··· Data for processing ···
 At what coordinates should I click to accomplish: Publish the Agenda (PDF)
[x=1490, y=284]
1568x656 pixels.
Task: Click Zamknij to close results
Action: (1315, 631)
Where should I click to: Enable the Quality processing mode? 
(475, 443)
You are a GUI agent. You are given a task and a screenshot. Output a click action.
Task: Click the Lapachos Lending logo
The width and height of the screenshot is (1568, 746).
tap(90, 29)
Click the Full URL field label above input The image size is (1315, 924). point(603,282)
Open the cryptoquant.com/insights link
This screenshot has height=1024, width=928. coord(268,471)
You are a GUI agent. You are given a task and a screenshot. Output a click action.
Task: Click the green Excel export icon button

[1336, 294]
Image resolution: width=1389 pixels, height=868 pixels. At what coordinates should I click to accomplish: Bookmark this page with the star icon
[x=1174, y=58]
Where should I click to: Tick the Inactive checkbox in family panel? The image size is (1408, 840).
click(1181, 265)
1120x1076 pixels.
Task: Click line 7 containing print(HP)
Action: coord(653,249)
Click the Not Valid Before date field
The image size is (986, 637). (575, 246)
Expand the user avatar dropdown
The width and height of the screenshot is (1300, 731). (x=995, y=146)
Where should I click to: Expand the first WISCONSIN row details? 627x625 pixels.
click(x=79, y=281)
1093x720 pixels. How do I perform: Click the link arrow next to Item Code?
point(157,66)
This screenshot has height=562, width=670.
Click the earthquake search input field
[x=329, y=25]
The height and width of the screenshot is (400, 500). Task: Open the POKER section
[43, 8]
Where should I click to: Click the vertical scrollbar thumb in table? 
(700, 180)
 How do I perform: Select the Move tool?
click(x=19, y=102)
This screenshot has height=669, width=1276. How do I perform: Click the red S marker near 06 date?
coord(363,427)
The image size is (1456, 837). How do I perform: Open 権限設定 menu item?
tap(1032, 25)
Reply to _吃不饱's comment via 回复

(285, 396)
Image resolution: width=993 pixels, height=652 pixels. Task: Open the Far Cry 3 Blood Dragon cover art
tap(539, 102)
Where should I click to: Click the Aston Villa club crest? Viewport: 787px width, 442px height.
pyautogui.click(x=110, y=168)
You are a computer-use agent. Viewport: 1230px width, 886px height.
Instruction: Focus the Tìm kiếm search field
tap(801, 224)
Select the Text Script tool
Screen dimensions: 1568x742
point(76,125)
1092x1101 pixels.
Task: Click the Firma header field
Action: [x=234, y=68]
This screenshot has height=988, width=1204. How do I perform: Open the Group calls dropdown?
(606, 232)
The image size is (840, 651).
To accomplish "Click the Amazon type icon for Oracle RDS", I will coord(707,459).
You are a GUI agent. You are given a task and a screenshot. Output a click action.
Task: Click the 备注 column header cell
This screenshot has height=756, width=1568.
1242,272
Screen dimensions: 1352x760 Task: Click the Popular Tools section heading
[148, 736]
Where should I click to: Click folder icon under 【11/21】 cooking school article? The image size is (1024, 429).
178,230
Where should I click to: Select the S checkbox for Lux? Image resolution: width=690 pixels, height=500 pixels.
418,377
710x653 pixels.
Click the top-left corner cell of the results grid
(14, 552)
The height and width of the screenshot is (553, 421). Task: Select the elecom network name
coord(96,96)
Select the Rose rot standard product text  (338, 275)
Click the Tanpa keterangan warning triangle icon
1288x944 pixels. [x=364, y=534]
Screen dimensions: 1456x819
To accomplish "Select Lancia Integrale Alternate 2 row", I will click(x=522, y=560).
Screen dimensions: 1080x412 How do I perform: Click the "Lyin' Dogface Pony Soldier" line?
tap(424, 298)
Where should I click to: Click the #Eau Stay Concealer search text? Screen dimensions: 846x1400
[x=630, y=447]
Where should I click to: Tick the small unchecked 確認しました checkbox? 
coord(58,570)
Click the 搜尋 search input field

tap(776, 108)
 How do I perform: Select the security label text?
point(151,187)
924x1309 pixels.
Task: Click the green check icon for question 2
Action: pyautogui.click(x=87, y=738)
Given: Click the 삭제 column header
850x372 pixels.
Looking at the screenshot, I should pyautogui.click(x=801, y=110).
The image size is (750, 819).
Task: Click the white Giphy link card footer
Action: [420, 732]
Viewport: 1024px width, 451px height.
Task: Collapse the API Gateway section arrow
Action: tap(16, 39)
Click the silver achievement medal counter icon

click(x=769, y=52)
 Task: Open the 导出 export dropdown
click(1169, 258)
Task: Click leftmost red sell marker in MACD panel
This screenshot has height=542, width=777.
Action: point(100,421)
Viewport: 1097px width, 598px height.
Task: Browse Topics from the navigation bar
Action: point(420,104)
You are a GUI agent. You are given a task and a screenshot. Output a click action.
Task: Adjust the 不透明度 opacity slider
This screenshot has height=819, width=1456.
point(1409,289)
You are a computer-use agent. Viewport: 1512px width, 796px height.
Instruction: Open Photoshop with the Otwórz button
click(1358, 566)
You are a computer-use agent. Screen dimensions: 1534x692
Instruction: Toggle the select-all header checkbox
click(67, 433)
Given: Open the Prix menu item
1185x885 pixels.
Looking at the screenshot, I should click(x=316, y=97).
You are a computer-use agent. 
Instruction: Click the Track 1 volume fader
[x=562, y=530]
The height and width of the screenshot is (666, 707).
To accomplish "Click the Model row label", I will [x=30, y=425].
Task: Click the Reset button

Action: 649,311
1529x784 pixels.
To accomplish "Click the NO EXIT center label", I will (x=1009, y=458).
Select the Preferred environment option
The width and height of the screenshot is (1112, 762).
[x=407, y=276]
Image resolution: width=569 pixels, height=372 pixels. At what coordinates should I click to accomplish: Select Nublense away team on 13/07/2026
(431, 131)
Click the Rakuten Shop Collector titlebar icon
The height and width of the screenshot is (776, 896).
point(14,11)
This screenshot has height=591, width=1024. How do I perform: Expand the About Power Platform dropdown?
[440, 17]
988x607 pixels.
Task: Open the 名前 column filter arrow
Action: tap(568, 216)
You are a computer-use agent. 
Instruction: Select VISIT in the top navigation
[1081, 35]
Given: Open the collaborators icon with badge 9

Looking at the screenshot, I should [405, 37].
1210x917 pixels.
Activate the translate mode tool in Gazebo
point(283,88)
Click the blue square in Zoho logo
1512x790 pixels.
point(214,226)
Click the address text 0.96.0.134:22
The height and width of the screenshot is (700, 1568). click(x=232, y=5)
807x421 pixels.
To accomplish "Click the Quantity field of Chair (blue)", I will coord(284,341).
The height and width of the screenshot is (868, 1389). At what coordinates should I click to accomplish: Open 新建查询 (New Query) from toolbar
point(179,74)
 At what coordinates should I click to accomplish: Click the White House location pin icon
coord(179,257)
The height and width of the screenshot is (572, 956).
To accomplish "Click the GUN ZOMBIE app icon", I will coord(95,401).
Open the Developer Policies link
···
Put each line of the data above into a Markdown table with the columns Row and Line, numbering the rows in order and leaving out blank lines.

▸ **Problem solution**:
| Row | Line |
|---|---|
| 1 |  At what coordinates should I click to accomplish: Publish the Agenda (PDF) |
| 2 | [x=1490, y=284] |
| 3 | 1568x656 pixels. |
| 4 | Task: Click Zamknij to close results |
| 5 | Action: (1315, 631) |
| 6 | Where should I click to: Enable the Quality processing mode?  |
| 7 | (475, 443) |
| 8 | You are a GUI agent. You are given a task and a screenshot. Output a click action. |
| 9 | Task: Click the Lapachos Lending logo |
| 10 | The width and height of the screenshot is (1568, 746). |
| 11 | tap(90, 29) |
| 12 | Click the Full URL field label above input The image size is (1315, 924). point(603,282) |
| 13 | Open the cryptoquant.com/insights link |
| 14 | This screenshot has height=1024, width=928. coord(268,471) |
| 15 | You are a GUI agent. You are given a task and a screenshot. Output a click action. |
| 16 | Task: Click the green Excel export icon button |
| 17 | [1336, 294] |
| 18 | Image resolution: width=1389 pixels, height=868 pixels. At what coordinates should I click to accomplish: Bookmark this page with the star icon |
| 19 | [x=1174, y=58] |
| 20 | Where should I click to: Tick the Inactive checkbox in family panel? The image size is (1408, 840). |
| 21 | click(1181, 265) |
| 22 | 1120x1076 pixels. |
| 23 | Task: Click line 7 containing print(HP) |
| 24 | Action: coord(653,249) |
| 25 | Click the Not Valid Before date field |
| 26 | The image size is (986, 637). (575, 246) |
| 27 | Expand the user avatar dropdown |
| 28 | The width and height of the screenshot is (1300, 731). (x=995, y=146) |
| 29 | Where should I click to: Expand the first WISCONSIN row details? 627x625 pixels. |
| 30 | click(x=79, y=281) |
| 31 | 1093x720 pixels. How do I perform: Click the link arrow next to Item Code? |
| 32 | point(157,66) |
| 33 | This screenshot has height=562, width=670. |
| 34 | Click the earthquake search input field |
| 35 | [x=329, y=25] |
| 36 | The height and width of the screenshot is (400, 500). Task: Open the POKER section |
| 37 | [43, 8] |
| 38 | Where should I click to: Click the vertical scrollbar thumb in table?  |
| 39 | (700, 180) |
| 40 |  How do I perform: Select the Move tool? |
| 41 | click(x=19, y=102) |
| 42 | This screenshot has height=669, width=1276. How do I perform: Click the red S marker near 06 date? |
| 43 | coord(363,427) |
| 44 | The image size is (1456, 837). How do I perform: Open 権限設定 menu item? |
| 45 | tap(1032, 25) |
| 46 | Reply to _吃不饱's comment via 回复 |
| 47 | (285, 396) |
| 48 | Image resolution: width=993 pixels, height=652 pixels. Task: Open the Far Cry 3 Blood Dragon cover art |
| 49 | tap(539, 102) |
| 50 | Where should I click to: Click the Aston Villa club crest? Viewport: 787px width, 442px height. |
| 51 | pyautogui.click(x=110, y=168) |
| 52 | You are a computer-use agent. Viewport: 1230px width, 886px height. |
| 53 | Instruction: Focus the Tìm kiếm search field |
| 54 | tap(801, 224) |
| 55 | Select the Text Script tool |
| 56 | Screen dimensions: 1568x742 |
| 57 | point(76,125) |
| 58 | 1092x1101 pixels. |
| 59 | Task: Click the Firma header field |
| 60 | Action: [x=234, y=68] |
| 61 | This screenshot has height=988, width=1204. How do I perform: Open the Group calls dropdown? |
| 62 | (606, 232) |
| 63 | The image size is (840, 651). |
| 64 | To accomplish "Click the Amazon type icon for Oracle RDS", I will coord(707,459). |
| 65 | You are a GUI agent. You are given a task and a screenshot. Output a click action. |
| 66 | Task: Click the 备注 column header cell |
| 67 | This screenshot has height=756, width=1568. |
| 68 | 1242,272 |
| 69 | Screen dimensions: 1352x760 Task: Click the Popular Tools section heading |
| 70 | [148, 736] |
| 71 | Where should I click to: Click folder icon under 【11/21】 cooking school article? The image size is (1024, 429). |
| 72 | 178,230 |
| 73 | Where should I click to: Select the S checkbox for Lux? Image resolution: width=690 pixels, height=500 pixels. |
| 74 | 418,377 |
| 75 | 710x653 pixels. |
| 76 | Click the top-left corner cell of the results grid |
| 77 | (14, 552) |
| 78 | The height and width of the screenshot is (553, 421). Task: Select the elecom network name |
| 79 | coord(96,96) |
| 80 | Select the Rose rot standard product text  (338, 275) |
| 81 | Click the Tanpa keterangan warning triangle icon |
| 82 | 1288x944 pixels. [x=364, y=534] |
| 83 | Screen dimensions: 1456x819 |
| 84 | To accomplish "Select Lancia Integrale Alternate 2 row", I will click(x=522, y=560). |
| 85 | Screen dimensions: 1080x412 How do I perform: Click the "Lyin' Dogface Pony Soldier" line? |
| 86 | tap(424, 298) |
| 87 | Where should I click to: Click the #Eau Stay Concealer search text? Screen dimensions: 846x1400 |
| 88 | [x=630, y=447] |
| 89 | Where should I click to: Tick the small unchecked 確認しました checkbox?  |
| 90 | coord(58,570) |
| 91 | Click the 搜尋 search input field |
| 92 | tap(776, 108) |
| 93 |  How do I perform: Select the security label text? |
| 94 | point(151,187) |
| 95 | 924x1309 pixels. |
| 96 | Task: Click the green check icon for question 2 |
| 97 | Action: pyautogui.click(x=87, y=738) |
| 98 | Given: Click the 삭제 column header |
| 99 | 850x372 pixels. |
| 100 | Looking at the screenshot, I should pyautogui.click(x=801, y=110). |
| 101 | The image size is (750, 819). |
| 102 | Task: Click the white Giphy link card footer |
| 103 | Action: [420, 732] |
| 104 | Viewport: 1024px width, 451px height. |
| 105 | Task: Collapse the API Gateway section arrow |
| 106 | Action: tap(16, 39) |
| 107 | Click the silver achievement medal counter icon |
| 108 | click(x=769, y=52) |
| 109 |  Task: Open the 导出 export dropdown |
| 110 | click(1169, 258) |
| 111 | Task: Click leftmost red sell marker in MACD panel |
| 112 | This screenshot has height=542, width=777. |
| 113 | Action: point(100,421) |
| 114 | Viewport: 1097px width, 598px height. |
| 115 | Task: Browse Topics from the navigation bar |
| 116 | Action: point(420,104) |
| 117 | You are a GUI agent. You are given a task and a screenshot. Output a click action. |
| 118 | Task: Adjust the 不透明度 opacity slider |
| 119 | This screenshot has height=819, width=1456. |
| 120 | point(1409,289) |
| 121 | You are a computer-use agent. Viewport: 1512px width, 796px height. |
| 122 | Instruction: Open Photoshop with the Otwórz button |
| 123 | click(1358, 566) |
| 124 | You are a computer-use agent. Screen dimensions: 1534x692 |
| 125 | Instruction: Toggle the select-all header checkbox |
| 126 | click(67, 433) |
| 127 | Given: Open the Prix menu item |
| 128 | 1185x885 pixels. |
| 129 | Looking at the screenshot, I should click(x=316, y=97). |
| 130 | You are a computer-use agent.  |
| 131 | Instruction: Click the Track 1 volume fader |
| 132 | [x=562, y=530] |
| 133 | The height and width of the screenshot is (666, 707). |
| 134 | To accomplish "Click the Model row label", I will [x=30, y=425]. |
| 135 | Task: Click the Reset button |
| 136 | Action: 649,311 |
| 137 | 1529x784 pixels. |
| 138 | To accomplish "Click the NO EXIT center label", I will (x=1009, y=458). |
| 139 | Select the Preferred environment option |
| 140 | The width and height of the screenshot is (1112, 762). |
| 141 | [x=407, y=276] |
| 142 | Image resolution: width=569 pixels, height=372 pixels. At what coordinates should I click to accomplish: Select Nublense away team on 13/07/2026 |
| 143 | (431, 131) |
| 144 | Click the Rakuten Shop Collector titlebar icon |
| 145 | The height and width of the screenshot is (776, 896). |
| 146 | point(14,11) |
| 147 | This screenshot has height=591, width=1024. How do I perform: Expand the About Power Platform dropdown? |
| 148 | [440, 17] |
| 149 | 988x607 pixels. |
| 150 | Task: Open the 名前 column filter arrow |
| 151 | Action: tap(568, 216) |
| 152 | You are a computer-use agent.  |
| 153 | Instruction: Select VISIT in the top navigation |
| 154 | [1081, 35] |
| 155 | Given: Open the collaborators icon with badge 9 |
| 156 | Looking at the screenshot, I should [405, 37]. |
| 157 | 1210x917 pixels. |
| 158 | Activate the translate mode tool in Gazebo |
| 159 | point(283,88) |
| 160 | Click the blue square in Zoho logo |
| 161 | 1512x790 pixels. |
| 162 | point(214,226) |
| 163 | Click the address text 0.96.0.134:22 |
| 164 | The height and width of the screenshot is (700, 1568). click(x=232, y=5) |
| 165 | 807x421 pixels. |
| 166 | To accomplish "Click the Quantity field of Chair (blue)", I will coord(284,341). |
| 167 | The height and width of the screenshot is (868, 1389). At what coordinates should I click to accomplish: Open 新建查询 (New Query) from toolbar |
| 168 | point(179,74) |
| 169 |  At what coordinates should I click to accomplish: Click the White House location pin icon |
| 170 | coord(179,257) |
| 171 | The height and width of the screenshot is (572, 956). |
| 172 | To accomplish "Click the GUN ZOMBIE app icon", I will coord(95,401). |
| 173 | Open the Developer Policies link |